Frequently asked questions
Cancer incidence and mortality
Incidence is the number or rate (per head of population) of new cases of cancer diagnosed in a given population in a defined time period (in this case a year). This does not include secondary cancers or recurrences.
The data has been sourced by Macmillan from the N. Ireland Cancer Registry (NICR). The NICR has calculated incidence based on their database of cancer patients in NI.
N. Ireland Cancer Registry (NICR). Data extract. 2017.
There are 22 cancer types (or tumour groups) included for incidence and mortality on this site, including 'All cancers'.
The tumour groups included for incidence and mortality along with their corresponding international classification of disease (ICD10) codes are listed in the general FAQs section, what cancer types are included?
Age has a big impact on cancer as older people are more likely to be diagnosed with cancer. This means older populations will usually have higher cancer incidence. Age-standardised rates model the population onto a reference age profile. This allows analysts and policy makers to see the differences in incidence that are not caused by the differences in age profile. Age standardised rates are therefore useful to compare locations with different age populations. When populations are ageing looking at age-standardised trends over time can be useful for learning about the increase or decrease in risks other than ageing.
Age-standardised rates are calculated by taking the age-specific crude rates and applying them to the age distribution of a hypothetical reference population, in this case the 2013 European Standard Population (ESP).
Until recently age-standardised rates have been calculated using the 1976 ESP. This change in population for the calculations may mean that the rates presented here are higher than those in other sources, previous publications or higher than expected. Compared to the 1976 ESP, the 2013 ESP places greater weight on older age groups, which more closely reflects the age distribution in current European populations. For this reason, and because both cancer diagnoses and deaths are more common amongst older age groups, age-standardised rates calculated with the 2013 ESP are likely to be much higher than those calculated with the 1976 ESP; the rates calculated with the 2013 ESP are also more likely to reflect the true rates in the population at the current time.
What does it mean when we say "higher than", "lower than" or "similar to" the Northern Ireland average for incidence and mortality?

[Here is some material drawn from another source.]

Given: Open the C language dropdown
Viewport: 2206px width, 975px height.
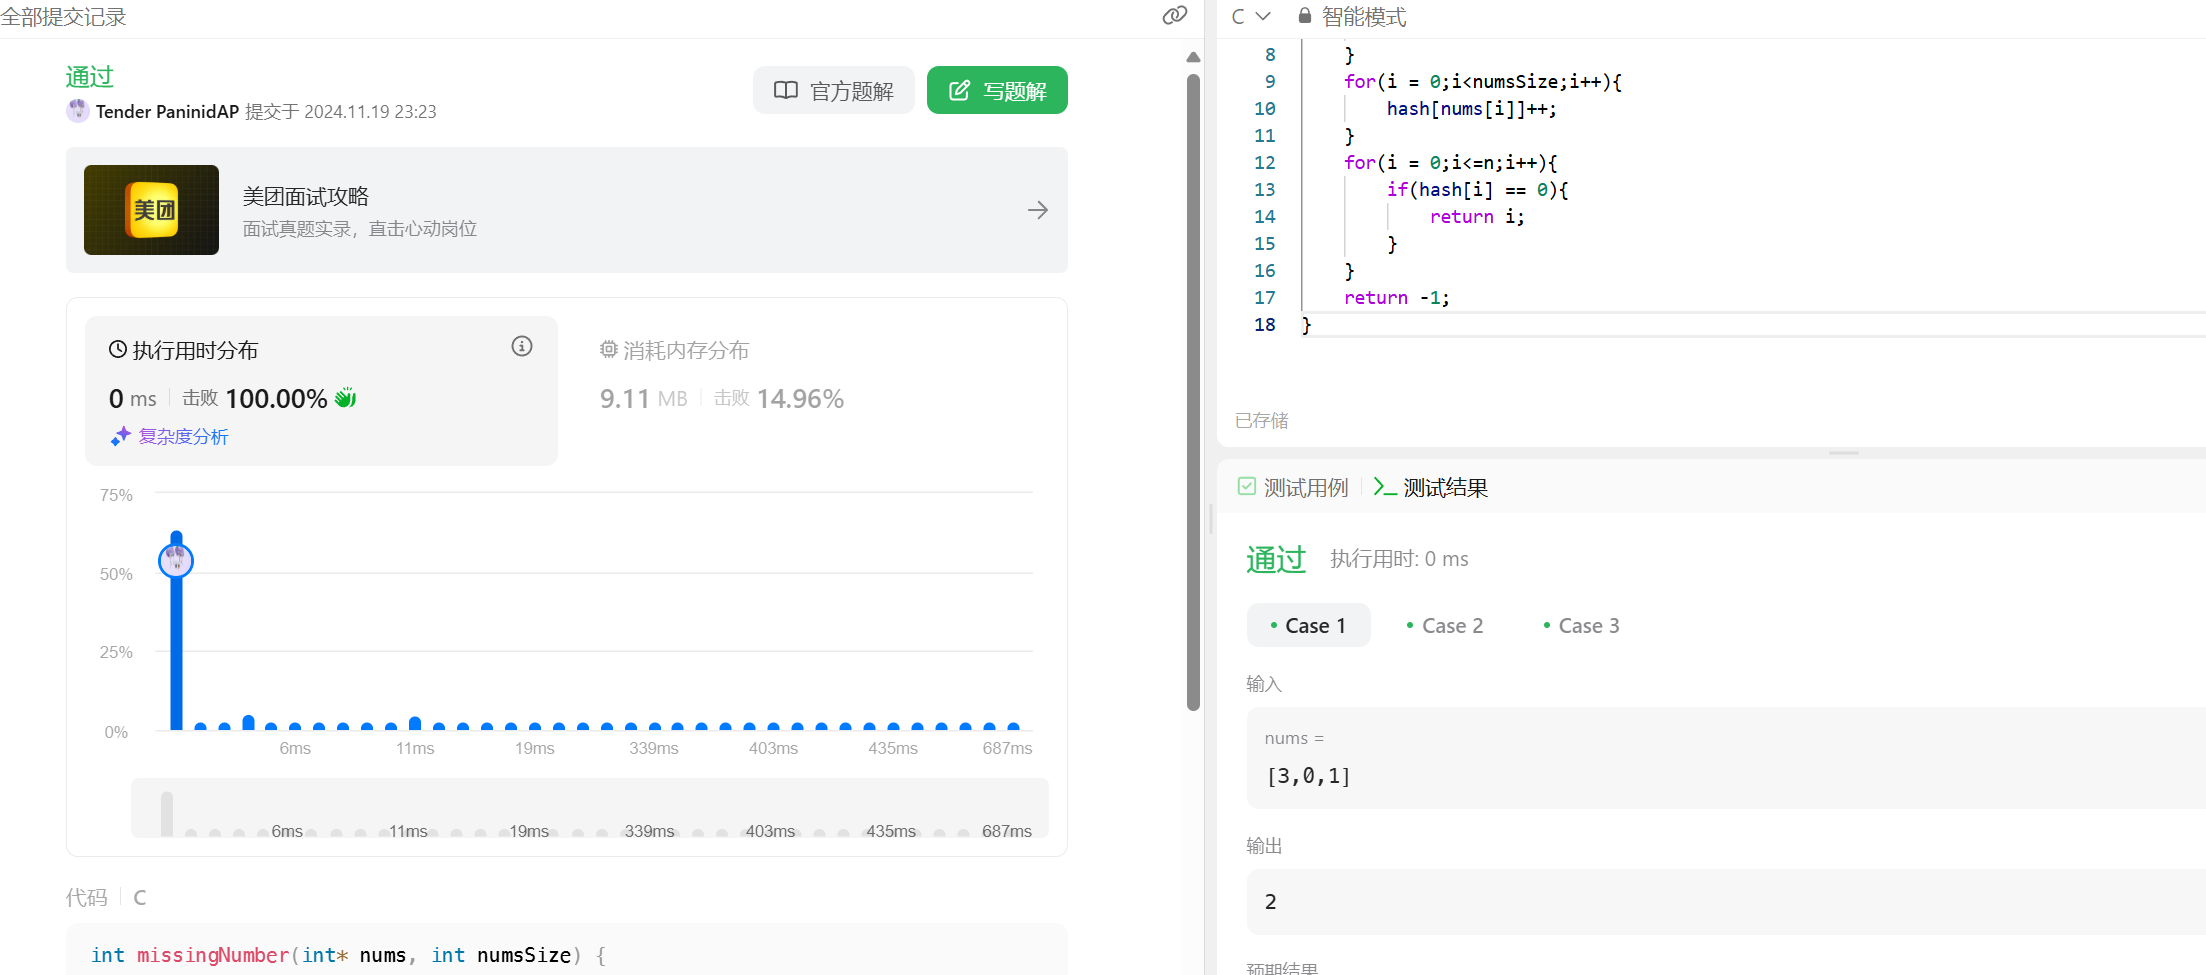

The reference to "higher than", "lower than" or "similar to" indicates whether the age-standardised rate for the locality is statistically significantly different to the England average.
When looking at data sometimes differences may be due to chance and depends on the quality, random and natural variation of the subject of interest. The difference we highlight is defined by comparing the confidence intervals for the local area with the rate for England. Confidence intervals are used to show the range around a data point where we are, in this case, 95% sure that the true value lies, so is a measure of how confident we are that the statistic is true.
"Higher than" indicates the local rate is significantly higher than the Northern Ireland average and this difference is unlikely to be due to chance i.e. we are 95% sure that the figure is different.
"Lower than" indicates that the local rate is significantly lower than the Northern Ireland average and this difference is unlikely to be due to chance.
"Similar to" indicates that local rate is not significantly different – the numbers may not be identical but we cannot be sure that the true difference is not due to chance so we say that the local figure is not significantly different to the Northern Ireland average.
The statistical comparison is based on Standardised Incidence Ratio (SIR). This is the ratio of the real number of cases observed in a region of Northern Ireland to the number of cases expected if the Northern Ireland overall age-groups specific rates were operative. For more details of these SIR see the statistics provided by the N. Ireland Cancer Registry.
Cancer mortality is the number, or rate, of deaths from cancer in a given population in a defined time period (typically a year).
Mortality data relate to all deaths registered with cancer mentioned as a primary or underlying cause of death.
Results may differ slightly than those produced by the Northern Ireland Statistics and Research Agency (NISRA), which produces deaths data based upon the date on which the death is registered with General Register Office for Northern Ireland.
The data has been sourced by Macmillan from the N. Ireland Cancer Registry (NICR). The NICR sourced the information from General Register Office (GRO) for Northern Ireland.
N. Ireland Cancer Registry. Data extract. 2017.